EXERCISE DATA:
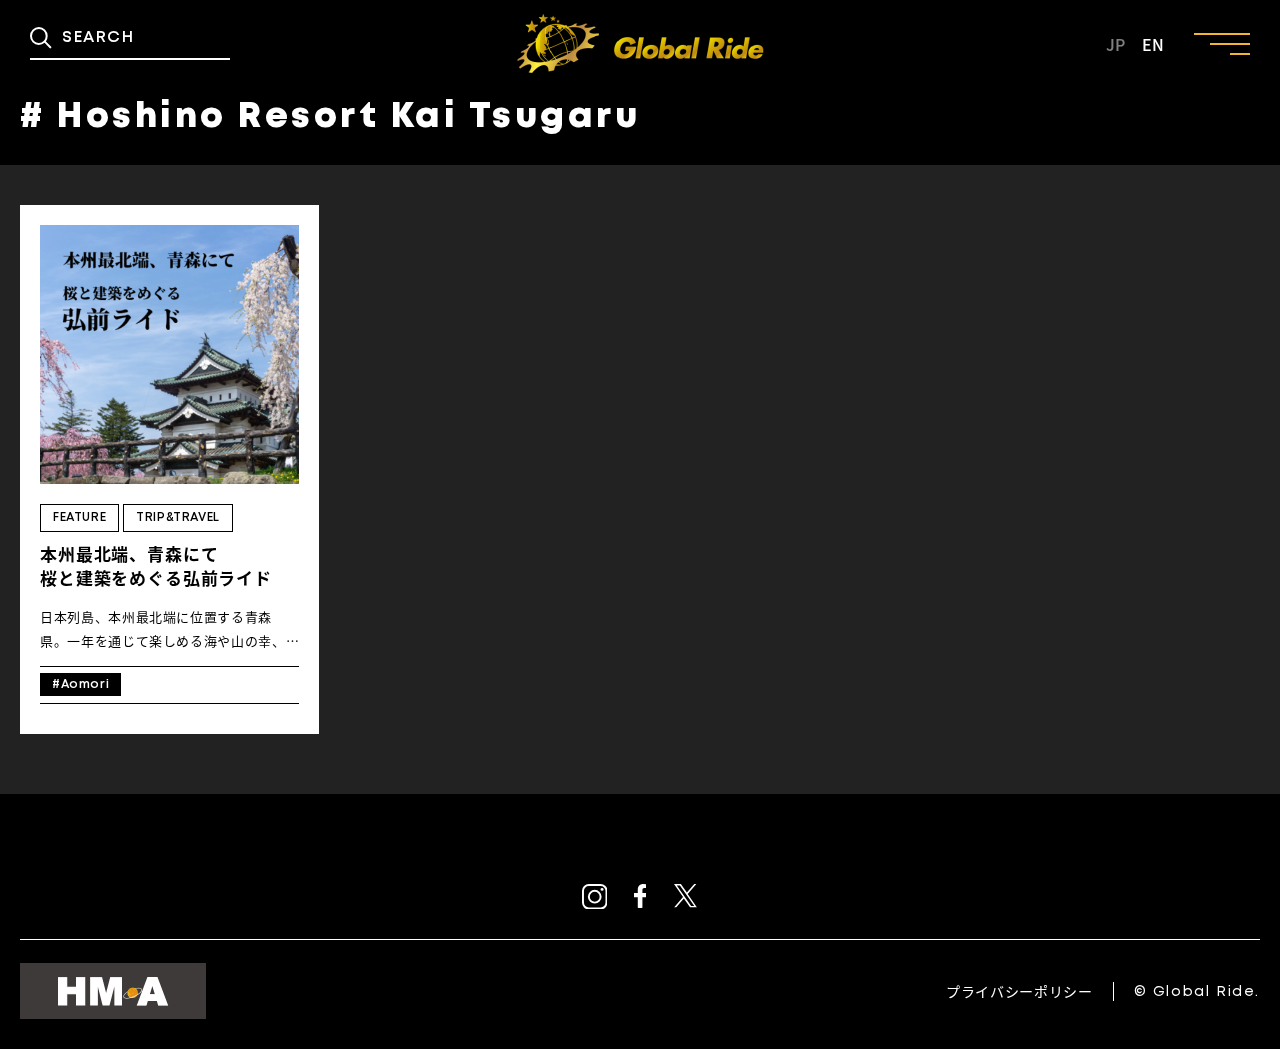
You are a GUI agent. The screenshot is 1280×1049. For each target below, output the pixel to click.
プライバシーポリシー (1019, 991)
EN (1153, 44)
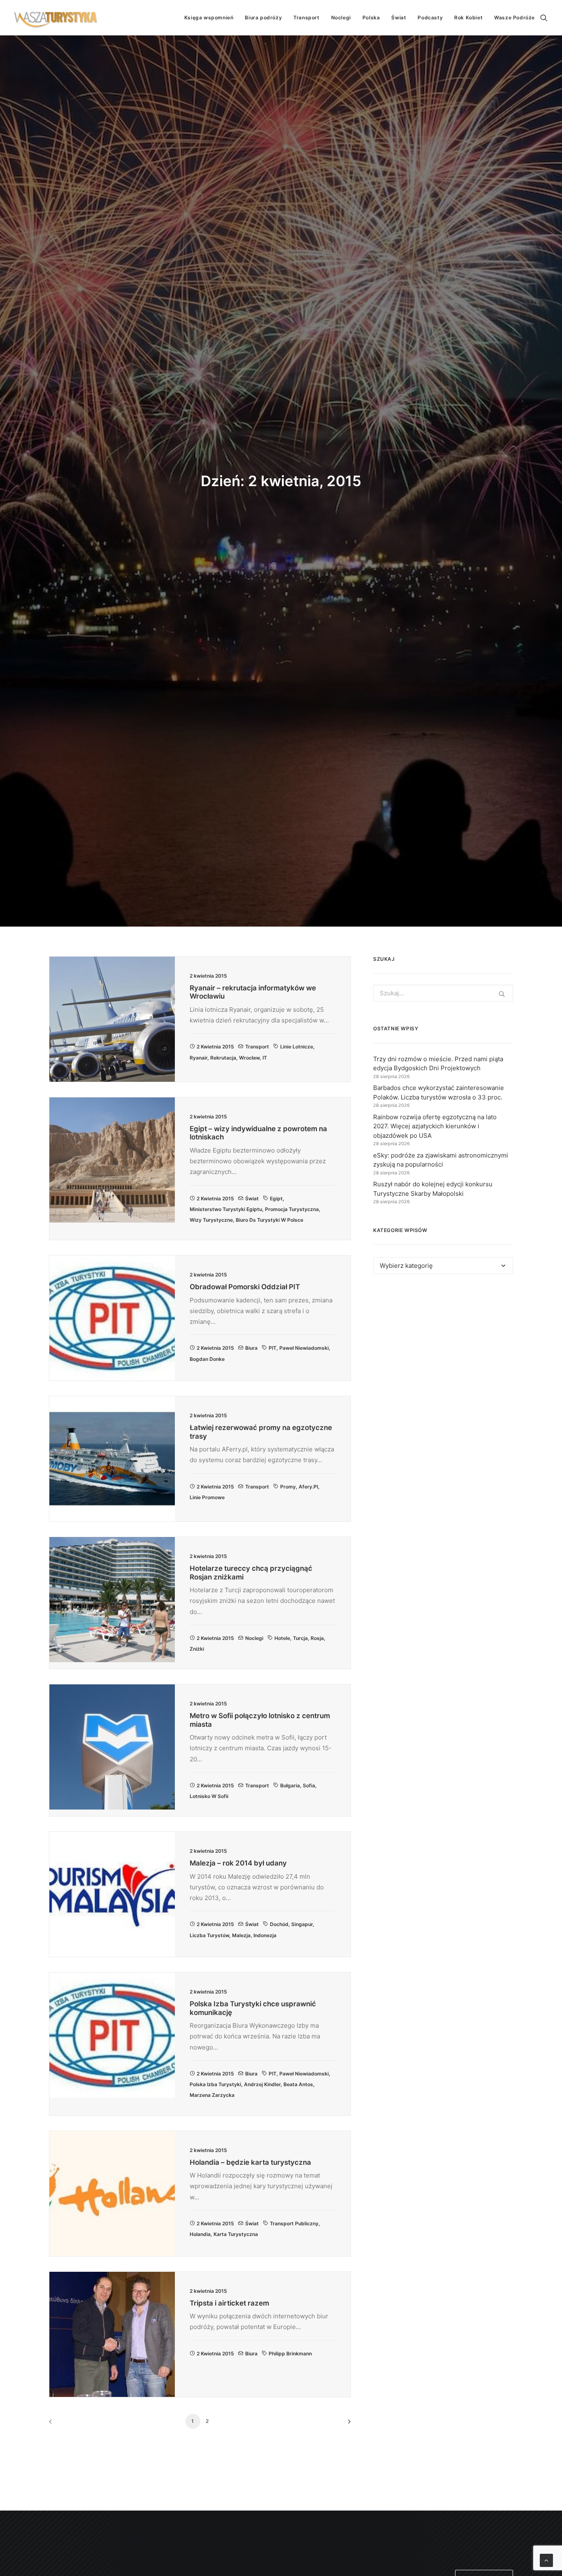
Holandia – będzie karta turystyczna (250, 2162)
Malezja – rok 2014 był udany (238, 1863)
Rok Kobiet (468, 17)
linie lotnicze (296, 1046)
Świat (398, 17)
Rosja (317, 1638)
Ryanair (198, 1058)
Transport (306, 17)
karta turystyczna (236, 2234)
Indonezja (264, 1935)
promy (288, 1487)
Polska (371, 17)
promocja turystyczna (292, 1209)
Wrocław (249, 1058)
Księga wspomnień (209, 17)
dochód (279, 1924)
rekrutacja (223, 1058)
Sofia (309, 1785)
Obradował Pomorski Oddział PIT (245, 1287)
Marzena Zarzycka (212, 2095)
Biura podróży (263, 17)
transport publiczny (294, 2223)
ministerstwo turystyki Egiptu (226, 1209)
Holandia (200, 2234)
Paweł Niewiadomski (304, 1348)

INSTRUCTIONS FOR THE TASK: Without the pictures, return all the entries above exactly as they stand.

RESULT OF THE TASK:
You are a GUI agent. The screenshot is 1280×1049. For each target below, output the pixel to click.
プライバシーポリシー (1019, 991)
EN (1153, 44)
Holandia – będzie karta turystyczna (250, 2162)
Malezja – rok 2014 był udany (238, 1863)
Rok Kobiet (468, 17)
linie lotnicze (296, 1046)
Świat (398, 17)
Rosja (317, 1638)
Ryanair (198, 1058)
Transport (306, 17)
karta turystyczna (236, 2234)
Indonezja (264, 1935)
promy (288, 1487)
Polska (371, 17)
promocja turystyczna (292, 1209)
Wrocław (249, 1058)
Księga wspomnień (209, 17)
dochód (279, 1924)
rekrutacja (223, 1058)
Sofia (309, 1785)
Obradował Pomorski Oddział PIT (245, 1287)
Marzena Zarzycka (212, 2095)
Biura podróży (263, 17)
transport publiczny (294, 2223)
ministerstwo turystyki Egiptu (226, 1209)
Holandia (200, 2234)
Paweł Niewiadomski (304, 1348)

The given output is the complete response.